» ASSIGNMENT
Return each record shown below exactly, with none omitted.

Stored items:
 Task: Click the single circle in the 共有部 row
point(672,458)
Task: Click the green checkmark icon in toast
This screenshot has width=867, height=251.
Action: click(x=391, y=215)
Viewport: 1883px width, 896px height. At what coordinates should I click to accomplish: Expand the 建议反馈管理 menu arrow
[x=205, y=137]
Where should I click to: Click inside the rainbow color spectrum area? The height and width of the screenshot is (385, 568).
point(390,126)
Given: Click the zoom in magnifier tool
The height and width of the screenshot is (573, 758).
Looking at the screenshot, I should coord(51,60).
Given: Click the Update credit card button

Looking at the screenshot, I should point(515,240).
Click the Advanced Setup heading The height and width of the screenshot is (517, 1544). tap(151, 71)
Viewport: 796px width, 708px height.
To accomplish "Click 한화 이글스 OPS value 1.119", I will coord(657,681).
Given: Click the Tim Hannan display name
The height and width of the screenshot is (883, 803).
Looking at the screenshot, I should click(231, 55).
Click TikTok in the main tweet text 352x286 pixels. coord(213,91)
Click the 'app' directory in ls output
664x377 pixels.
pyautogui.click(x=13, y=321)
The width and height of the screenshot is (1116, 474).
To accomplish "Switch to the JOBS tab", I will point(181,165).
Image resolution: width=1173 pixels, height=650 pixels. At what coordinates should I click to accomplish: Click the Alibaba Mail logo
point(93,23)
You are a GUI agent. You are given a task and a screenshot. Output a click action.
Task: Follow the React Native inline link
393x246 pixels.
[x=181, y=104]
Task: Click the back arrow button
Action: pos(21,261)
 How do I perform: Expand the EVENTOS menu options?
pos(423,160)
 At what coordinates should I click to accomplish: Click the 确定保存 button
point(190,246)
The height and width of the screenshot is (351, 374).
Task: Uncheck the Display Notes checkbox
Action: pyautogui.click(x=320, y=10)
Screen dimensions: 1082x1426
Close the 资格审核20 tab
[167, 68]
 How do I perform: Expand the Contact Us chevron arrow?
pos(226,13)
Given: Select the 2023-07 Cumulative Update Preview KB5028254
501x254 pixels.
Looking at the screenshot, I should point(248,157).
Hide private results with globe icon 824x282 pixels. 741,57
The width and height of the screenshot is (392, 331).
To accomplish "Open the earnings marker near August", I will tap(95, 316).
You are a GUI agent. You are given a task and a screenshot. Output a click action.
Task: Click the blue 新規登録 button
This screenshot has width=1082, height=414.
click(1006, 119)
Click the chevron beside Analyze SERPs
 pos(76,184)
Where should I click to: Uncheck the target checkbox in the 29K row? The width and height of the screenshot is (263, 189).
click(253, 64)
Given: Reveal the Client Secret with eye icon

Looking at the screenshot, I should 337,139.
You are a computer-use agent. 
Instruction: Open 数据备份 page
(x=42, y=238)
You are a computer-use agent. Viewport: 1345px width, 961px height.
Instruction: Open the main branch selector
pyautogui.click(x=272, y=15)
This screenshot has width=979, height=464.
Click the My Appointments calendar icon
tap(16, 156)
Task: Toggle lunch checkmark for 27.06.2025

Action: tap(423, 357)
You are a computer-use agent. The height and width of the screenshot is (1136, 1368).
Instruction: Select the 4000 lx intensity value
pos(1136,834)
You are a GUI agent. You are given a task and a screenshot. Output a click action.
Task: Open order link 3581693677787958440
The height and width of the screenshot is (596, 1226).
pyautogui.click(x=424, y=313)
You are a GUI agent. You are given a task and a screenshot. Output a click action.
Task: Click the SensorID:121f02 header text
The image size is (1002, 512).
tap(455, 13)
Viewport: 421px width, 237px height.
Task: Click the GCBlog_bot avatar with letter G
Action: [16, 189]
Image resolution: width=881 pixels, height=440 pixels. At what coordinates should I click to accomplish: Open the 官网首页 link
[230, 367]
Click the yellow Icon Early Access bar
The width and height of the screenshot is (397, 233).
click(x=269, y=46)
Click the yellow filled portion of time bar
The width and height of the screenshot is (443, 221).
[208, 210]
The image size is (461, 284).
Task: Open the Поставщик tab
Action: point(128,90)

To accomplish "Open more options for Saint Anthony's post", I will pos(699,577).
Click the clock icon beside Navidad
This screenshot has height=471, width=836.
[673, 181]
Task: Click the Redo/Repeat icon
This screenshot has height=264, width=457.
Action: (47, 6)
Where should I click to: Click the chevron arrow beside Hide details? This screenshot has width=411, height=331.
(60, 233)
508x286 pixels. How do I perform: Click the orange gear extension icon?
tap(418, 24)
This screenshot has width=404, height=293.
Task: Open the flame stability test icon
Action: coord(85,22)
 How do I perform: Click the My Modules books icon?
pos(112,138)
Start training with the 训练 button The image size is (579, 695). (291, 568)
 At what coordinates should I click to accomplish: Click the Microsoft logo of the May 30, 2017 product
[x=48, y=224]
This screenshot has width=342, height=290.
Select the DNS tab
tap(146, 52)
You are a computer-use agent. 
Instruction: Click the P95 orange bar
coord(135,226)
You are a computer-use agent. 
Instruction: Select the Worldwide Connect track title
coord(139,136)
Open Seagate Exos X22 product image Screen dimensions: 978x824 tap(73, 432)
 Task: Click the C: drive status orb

» REPLY
 Task: Click the single circle in the 共有部 row
point(672,458)
Task: Click the green checkmark icon in toast
This screenshot has width=867, height=251.
Action: click(x=391, y=215)
Viewport: 1883px width, 896px height. At what coordinates should I click to accomplish: Expand the 建议反馈管理 menu arrow
[x=205, y=137]
Where should I click to: Click inside the rainbow color spectrum area? The height and width of the screenshot is (385, 568).
point(390,126)
Given: Click the zoom in magnifier tool
The height and width of the screenshot is (573, 758).
Looking at the screenshot, I should coord(51,60).
Given: Click the Update credit card button

Looking at the screenshot, I should point(515,240).
Click the Advanced Setup heading The height and width of the screenshot is (517, 1544). tap(151, 71)
Viewport: 796px width, 708px height.
To accomplish "Click 한화 이글스 OPS value 1.119", I will coord(657,681).
Given: Click the Tim Hannan display name
The height and width of the screenshot is (883, 803).
Looking at the screenshot, I should click(231, 55).
Click TikTok in the main tweet text 352x286 pixels. coord(213,91)
Click the 'app' directory in ls output
664x377 pixels.
pyautogui.click(x=13, y=321)
The width and height of the screenshot is (1116, 474).
To accomplish "Switch to the JOBS tab", I will point(181,165).
Image resolution: width=1173 pixels, height=650 pixels. At what coordinates should I click to accomplish: Click the Alibaba Mail logo
point(93,23)
You are a GUI agent. You are given a task and a screenshot. Output a click action.
Task: Follow the React Native inline link
393x246 pixels.
[x=181, y=104]
Task: Click the back arrow button
Action: pos(21,261)
 How do I perform: Expand the EVENTOS menu options?
pos(423,160)
 At what coordinates should I click to accomplish: Click the 确定保存 button
point(190,246)
The height and width of the screenshot is (351, 374).
Task: Uncheck the Display Notes checkbox
Action: pyautogui.click(x=320, y=10)
Screen dimensions: 1082x1426
Close the 资格审核20 tab
[167, 68]
 How do I perform: Expand the Contact Us chevron arrow?
pos(226,13)
Given: Select the 2023-07 Cumulative Update Preview KB5028254
501x254 pixels.
Looking at the screenshot, I should point(248,157).
Hide private results with globe icon 824x282 pixels. 741,57
The width and height of the screenshot is (392, 331).
To accomplish "Open the earnings marker near August", I will tap(95, 316).
You are a GUI agent. You are given a task and a screenshot. Output a click action.
Task: Click the blue 新規登録 button
This screenshot has width=1082, height=414.
click(1006, 119)
Click the chevron beside Analyze SERPs
 pos(76,184)
Where should I click to: Uncheck the target checkbox in the 29K row? The width and height of the screenshot is (263, 189).
click(253, 64)
Given: Reveal the Client Secret with eye icon

Looking at the screenshot, I should 337,139.
You are a computer-use agent. 
Instruction: Open 数据备份 page
(x=42, y=238)
You are a computer-use agent. Viewport: 1345px width, 961px height.
Instruction: Open the main branch selector
pyautogui.click(x=272, y=15)
This screenshot has width=979, height=464.
Click the My Appointments calendar icon
tap(16, 156)
Task: Toggle lunch checkmark for 27.06.2025

Action: tap(423, 357)
You are a computer-use agent. The height and width of the screenshot is (1136, 1368).
Instruction: Select the 4000 lx intensity value
pos(1136,834)
You are a GUI agent. You are given a task and a screenshot. Output a click action.
Task: Open order link 3581693677787958440
The height and width of the screenshot is (596, 1226).
pyautogui.click(x=424, y=313)
You are a GUI agent. You are given a task and a screenshot. Output a click action.
Task: Click the SensorID:121f02 header text
The image size is (1002, 512).
tap(455, 13)
Viewport: 421px width, 237px height.
Task: Click the GCBlog_bot avatar with letter G
Action: [16, 189]
Image resolution: width=881 pixels, height=440 pixels. At what coordinates should I click to accomplish: Open the 官网首页 link
[230, 367]
Click the yellow Icon Early Access bar
The width and height of the screenshot is (397, 233).
click(x=269, y=46)
Click the yellow filled portion of time bar
The width and height of the screenshot is (443, 221).
[208, 210]
The image size is (461, 284).
Task: Open the Поставщик tab
Action: point(128,90)

To accomplish "Open more options for Saint Anthony's post", I will pos(699,577).
Click the clock icon beside Navidad
This screenshot has height=471, width=836.
[673, 181]
Task: Click the Redo/Repeat icon
This screenshot has height=264, width=457.
Action: (47, 6)
Where should I click to: Click the chevron arrow beside Hide details? This screenshot has width=411, height=331.
(60, 233)
508x286 pixels. How do I perform: Click the orange gear extension icon?
tap(418, 24)
This screenshot has width=404, height=293.
Task: Open the flame stability test icon
Action: coord(85,22)
 How do I perform: Click the My Modules books icon?
pos(112,138)
Start training with the 训练 button The image size is (579, 695). (291, 568)
 At what coordinates should I click to accomplish: Click the Microsoft logo of the May 30, 2017 product
[x=48, y=224]
This screenshot has width=342, height=290.
Select the DNS tab
tap(146, 52)
You are a computer-use agent. 
Instruction: Click the P95 orange bar
coord(135,226)
You are a computer-use agent. 
Instruction: Select the Worldwide Connect track title
coord(139,136)
Open Seagate Exos X22 product image Screen dimensions: 978x824 tap(73, 432)
 Task: Click the C: drive status orb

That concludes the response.